Corriere delle migrazioni
21 05 2014

La targa in memoria di Loveth(3)Sono sempre davanti a noi, con i loro corpi mercificati, offerti al migliore offerente. Le donne invisibili hanno nomi, affetti e storie, dimenticate o da dimenticare, e sogni di libertà. Quasi sempre inascoltati.
Favour e Loveth erano due di loro. Entrambe uccise tra la fine del 2011 e l’inizio del 2012. La prima era prossima alle nozze. Il suo corpo è stato trovato carbonizzato nelle campagne di Misilmeri. Il corpo di Loveth, invece, è stato abbandonato in Via Juvara, a due passi dal Palazzo di Giustizia, accanto ai cassonetti della spazzatura, come fosse un rifiuto ingombrante, uno dei tanti, di cui disfarsi in tutta fretta. Nessuno ha visto o sentito niente. Favour e Loveth, come Bose e Jennifer, fantasmi dalla pelle troppo scura per essere visti e ricordati.

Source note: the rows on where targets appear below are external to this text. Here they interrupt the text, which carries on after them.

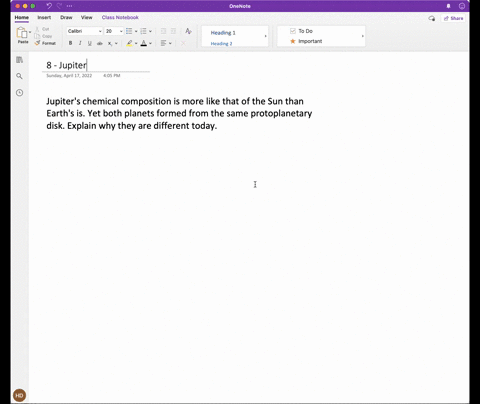Apply highlighter to selected text
Image resolution: width=480 pixels, height=404 pixels.
point(129,43)
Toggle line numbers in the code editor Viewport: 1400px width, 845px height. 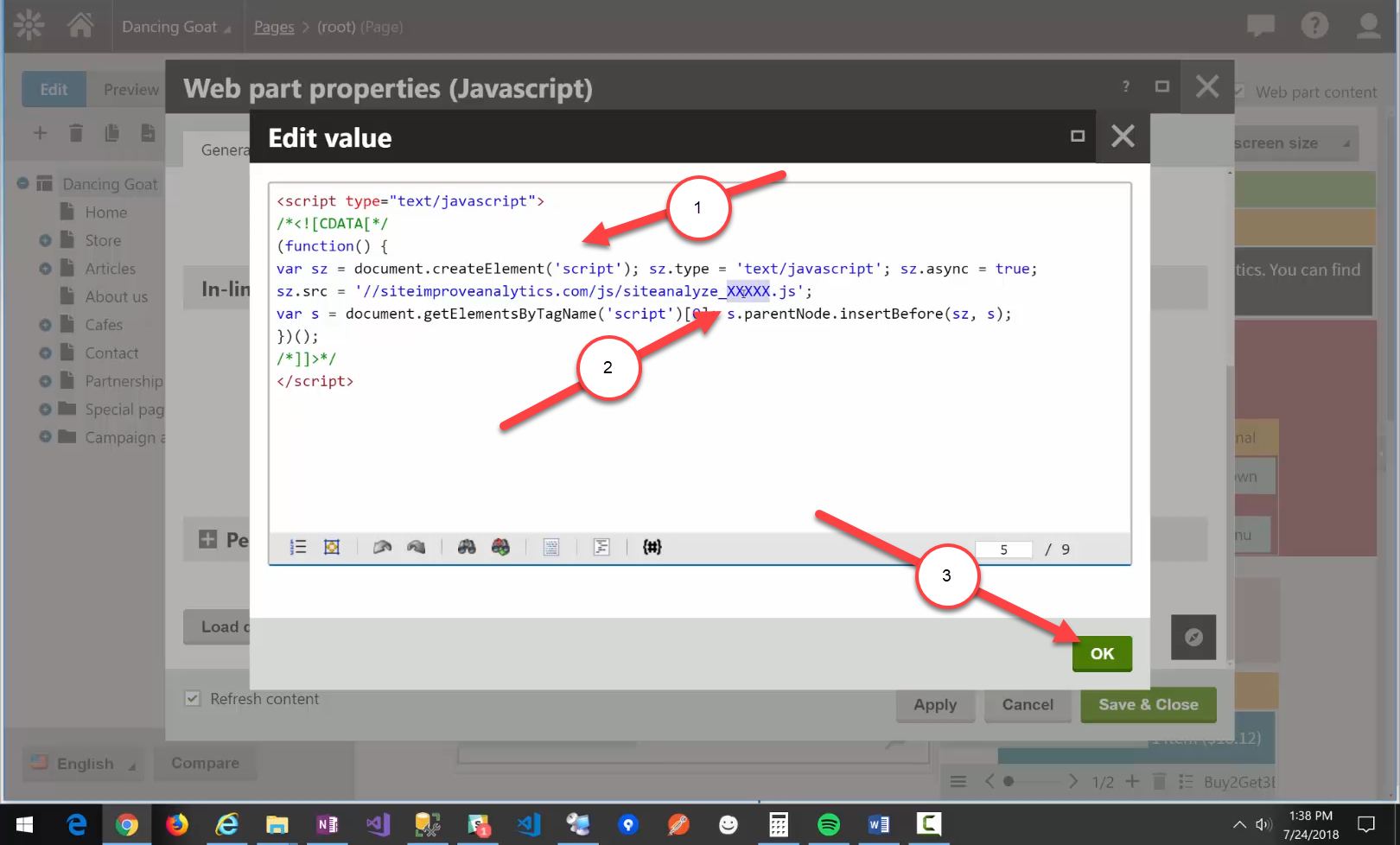pos(297,547)
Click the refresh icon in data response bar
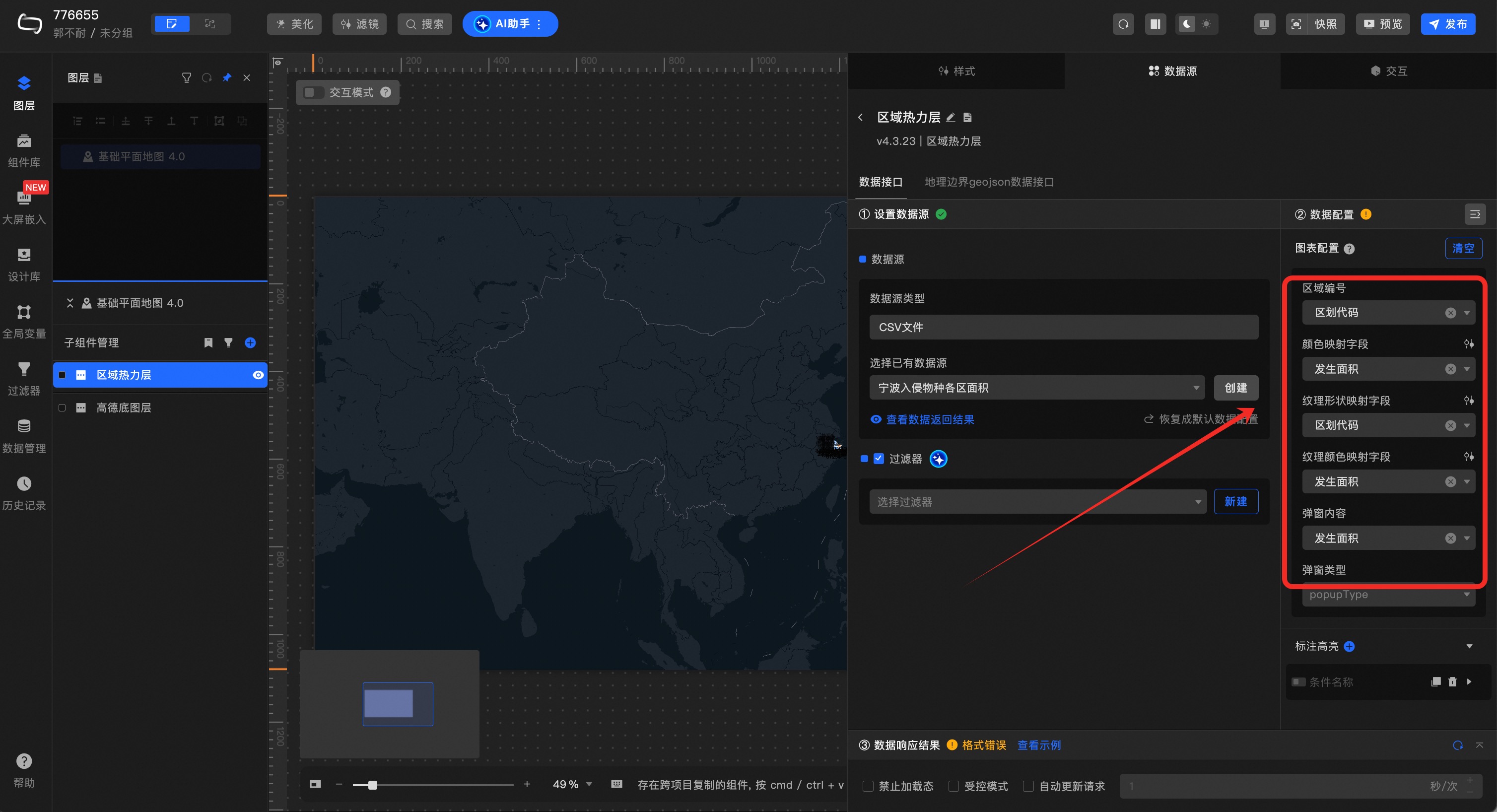This screenshot has height=812, width=1497. click(1457, 745)
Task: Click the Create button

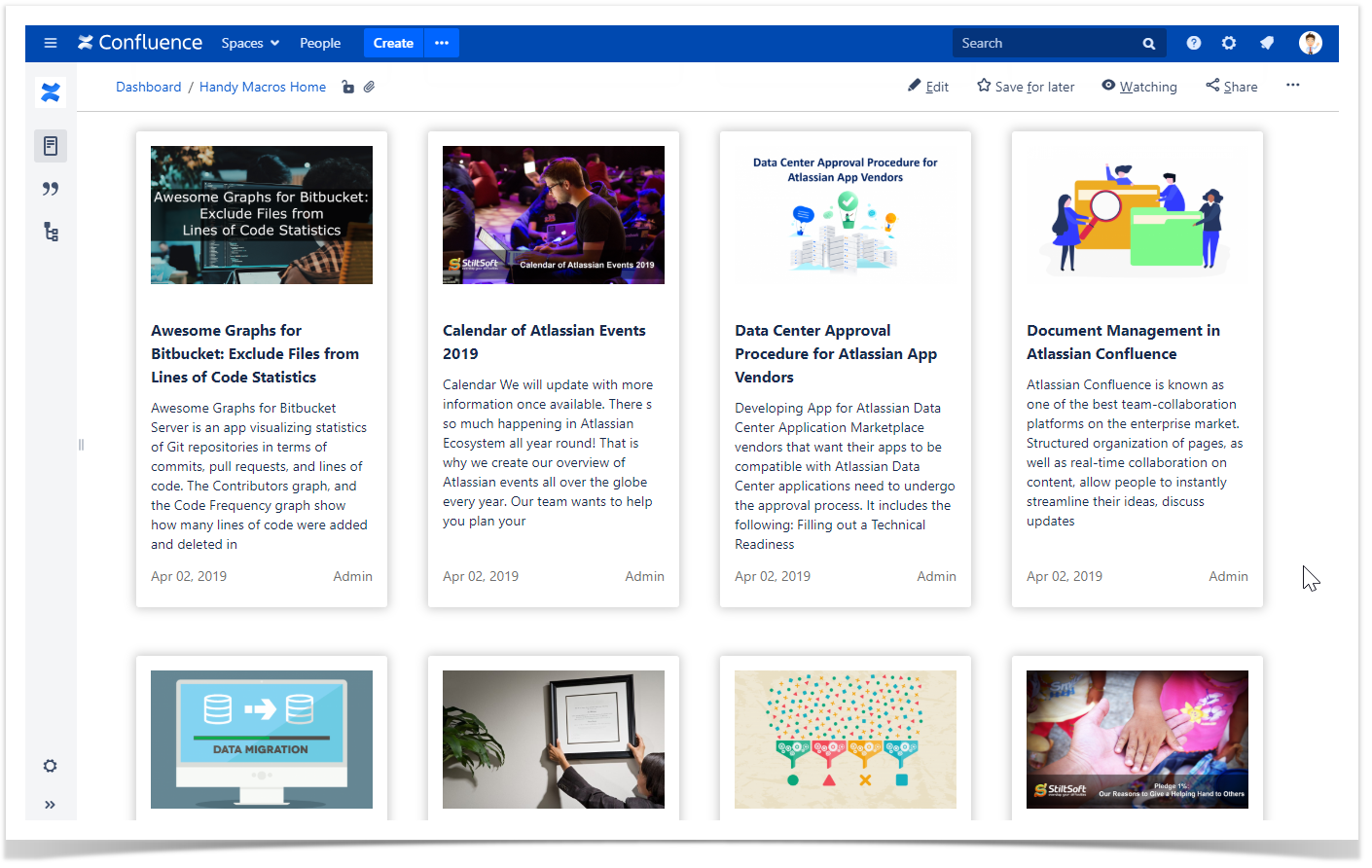Action: 393,43
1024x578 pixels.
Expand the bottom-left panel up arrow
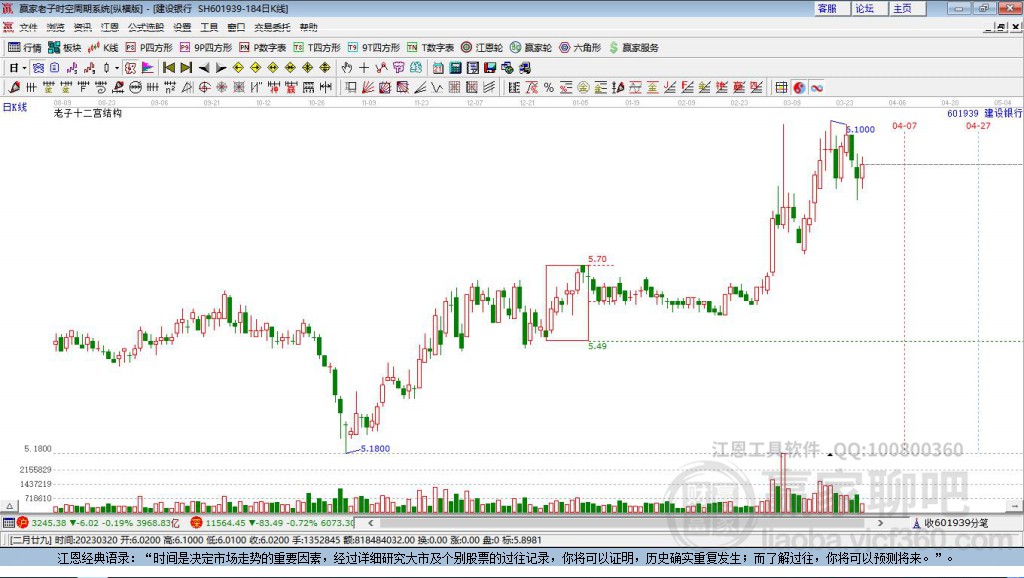tap(9, 506)
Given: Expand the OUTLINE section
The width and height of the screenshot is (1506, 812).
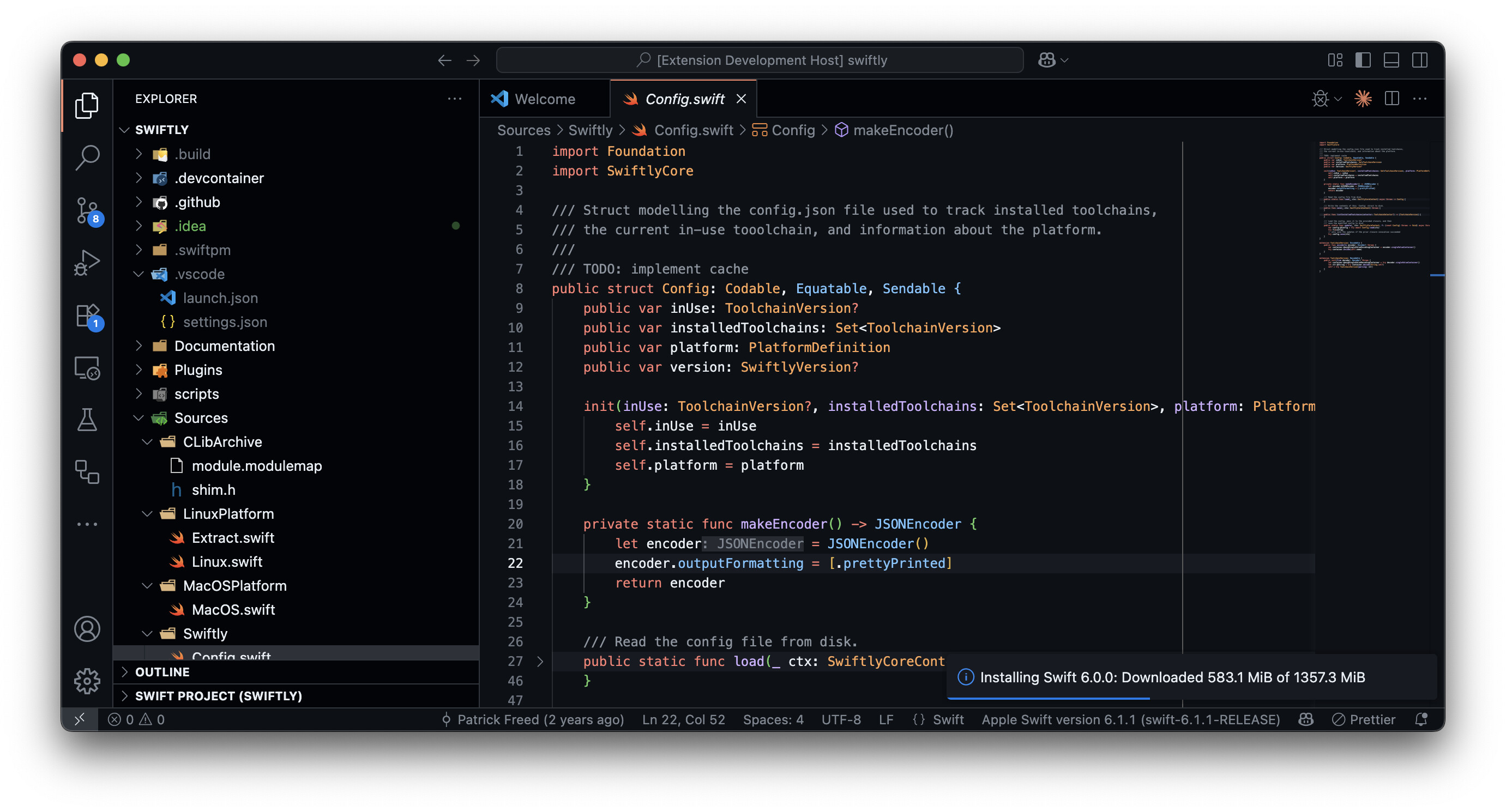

Il mercato del sesso rappresenta un’attività lucrosa, movimenta un business che non conosce crisi. (a livello europeo si stima che il fatturato dello “human trafficking” sia di 19 miliardi di euro annui). La domanda è in costante aumento. Ecco perché le mafie internazionali vi hanno messo le mani sopra, gestendo la tratta delle schiave. Le comprano e le costringono ad una gabbia la cui chiave per la libertà vale dai 50 ai 70mila euro, il prezzo da pagare per riscattarsi.
Nigeriane, etiopi, slave: le organizzazioni criminali estere si sono spartite le città italiane con precisione scientifica. Difficile credere che per farlo non abbiano ricevuto il placet dalla mafia locale. Ogni centro ha le proprie zone dedicate, divise per nazionalità e tipologia dei servizi offerti, secondo una logica da upermercato. A Palermo, ad esempio, le aree storiche sono quelle della Favorita e della Stazione, occupate dalla mafia nigeriana, del Foro Italico e del Porto, presidio dell’Europa dell’Est, oltre ai vicoli del centro storico. Si stima in 500 il numero di ragazze di strada presenti nel capoluogo, alle quali vanno aggiunte quelle che tradizionalmente esercitano in casa. L’età media è sempre più bassa.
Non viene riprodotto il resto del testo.